(Stored records)
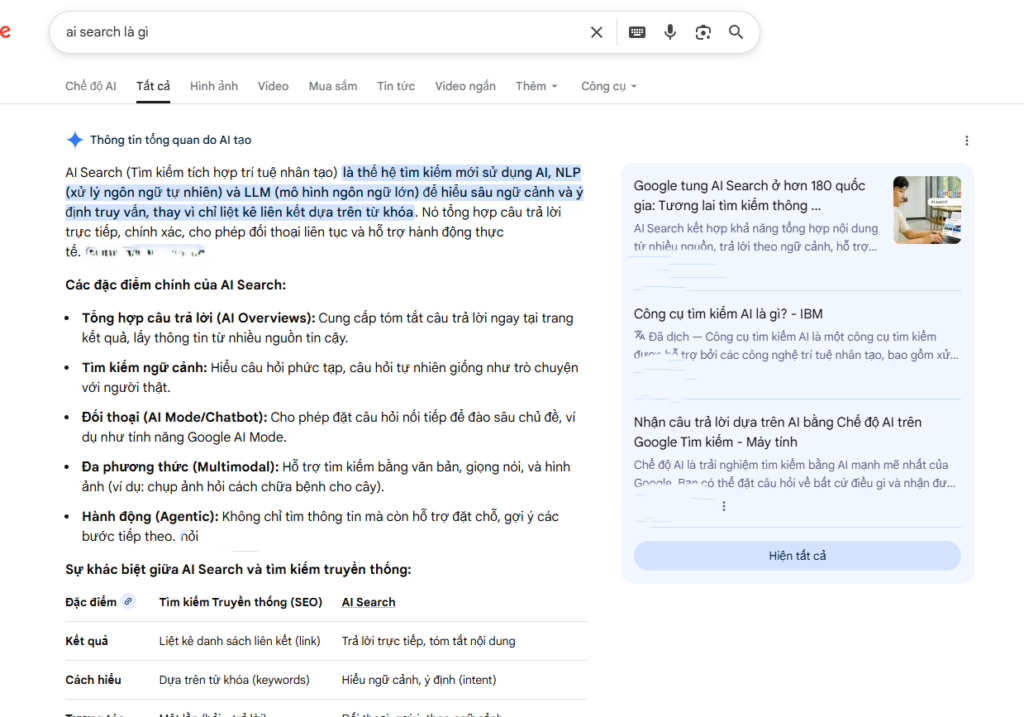Open the Video ngắn tab
1024x717 pixels.
465,86
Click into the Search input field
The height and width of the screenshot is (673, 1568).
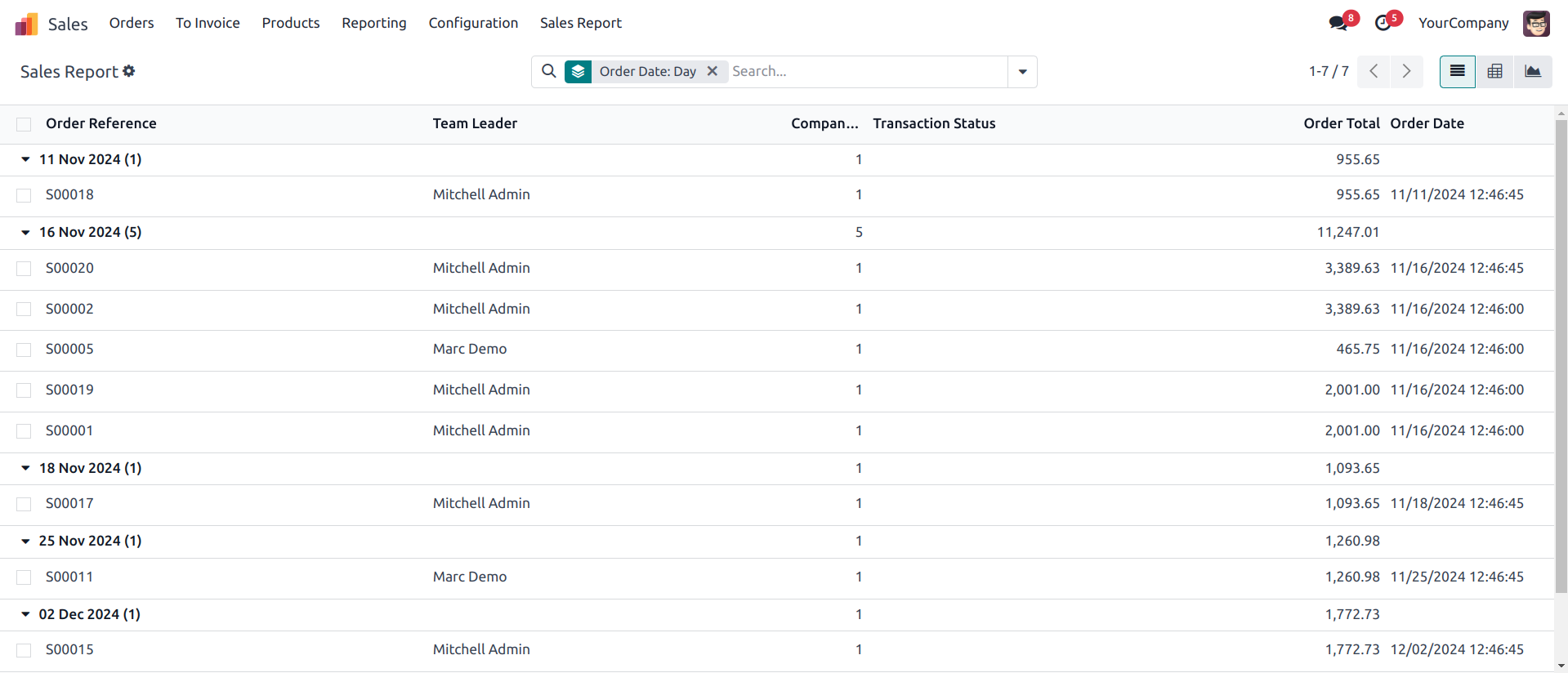[866, 71]
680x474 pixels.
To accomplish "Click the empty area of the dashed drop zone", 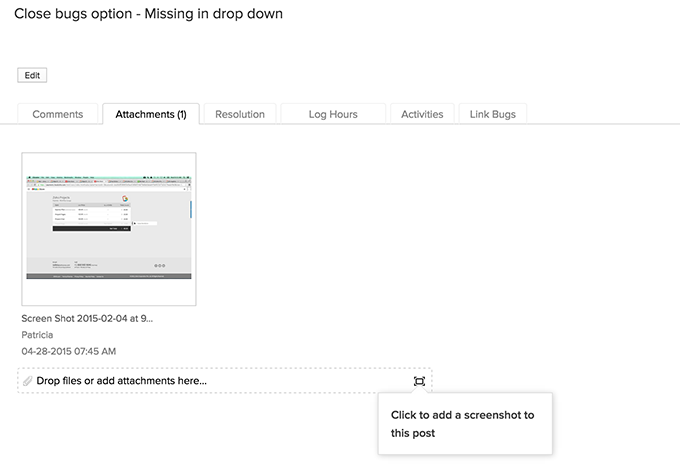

_PROBLEM_: The lines wanted are those from the one with "The height and" to the end of the entries above, repeated exactly, both ends included. Leave out the pictures.

_SOLUTION_:
The height and width of the screenshot is (673, 1568).
[866, 71]
680x474 pixels.
To accomplish "Click the empty area of the dashed drop zone", 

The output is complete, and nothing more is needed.